Directions:
Please repeat, word for word, the part of the bond market report between "US Treasuries dropped, while" and "the US presidency.", inclusive.

Source passage:
————————
US Treasuries dropped, while the greenback strengthened amid expectations that Donald Trump will boost government spending and inflation when he takes over the US presidency.
"We've had a sentiment shift in the bond market. We've seen it, too. People have already started reallocating out of bonds and into stocks," Jeffrey Gundlach, chief executive officer of Los Angeles-based DoubleLine Capital, told Reuters.
"The cracks have been forming for five years - we're in this slow-grinding higher phase in yields."
The yield on 30-year Treasuries climbed to the highest level since January, rising as high as 3.06 per cent, while the yield on the benchmark 10-year note rose seven basis points to 2.22 per cent as of midday trading in New York, according to Bloomberg.
"Trump has introduced so much uncertainty-around the fiscal outlook, the outlook for foreign demand for Treasuries given his protectionism and his views on China, uncertainty around the outlook for the Fed," John Davies, an interest-rate strategist at Standard Chartered in London, told Bloomberg.
US Federal Reserve policy makers are widely expected to raise interest rates in December.
"There's an uncertainty premium, rather than just expectations of much more Fed tightening," being priced into Treasuries, Davies noted.
"We think there's room for this to continue."
Wall Street eased. In 1.15pm trading in New York, the Dow Jones Industrial Average slipped 0.01 per cent, giving up earlier gains. Earlier in the session it touched a record high 18,934.05.
————————
Given data:

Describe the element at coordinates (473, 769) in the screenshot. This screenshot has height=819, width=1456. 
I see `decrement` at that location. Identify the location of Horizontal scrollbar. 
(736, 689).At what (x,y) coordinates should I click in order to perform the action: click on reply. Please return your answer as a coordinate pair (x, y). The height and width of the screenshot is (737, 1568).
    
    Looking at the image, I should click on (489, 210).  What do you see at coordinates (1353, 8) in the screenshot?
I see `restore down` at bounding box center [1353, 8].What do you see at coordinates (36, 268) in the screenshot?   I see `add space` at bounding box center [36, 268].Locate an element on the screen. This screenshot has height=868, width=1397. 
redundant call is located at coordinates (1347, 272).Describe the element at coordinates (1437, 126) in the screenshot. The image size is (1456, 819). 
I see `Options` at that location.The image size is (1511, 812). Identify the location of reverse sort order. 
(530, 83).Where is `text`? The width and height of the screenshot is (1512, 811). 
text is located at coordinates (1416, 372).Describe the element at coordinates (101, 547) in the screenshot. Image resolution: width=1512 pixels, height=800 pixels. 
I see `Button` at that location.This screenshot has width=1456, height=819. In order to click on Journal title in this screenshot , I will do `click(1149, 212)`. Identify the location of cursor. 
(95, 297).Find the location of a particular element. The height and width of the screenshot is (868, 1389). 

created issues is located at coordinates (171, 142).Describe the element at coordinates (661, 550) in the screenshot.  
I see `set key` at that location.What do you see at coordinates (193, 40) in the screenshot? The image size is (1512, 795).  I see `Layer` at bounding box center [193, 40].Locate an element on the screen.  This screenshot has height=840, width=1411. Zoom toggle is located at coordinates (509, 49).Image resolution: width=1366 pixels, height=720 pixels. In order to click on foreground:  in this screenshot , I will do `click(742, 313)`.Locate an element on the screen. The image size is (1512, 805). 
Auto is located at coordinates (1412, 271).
————————
Solved problem:
US Treasuries dropped, while the greenback strengthened amid expectations that Donald Trump will boost government spending and inflation when he takes over the US presidency.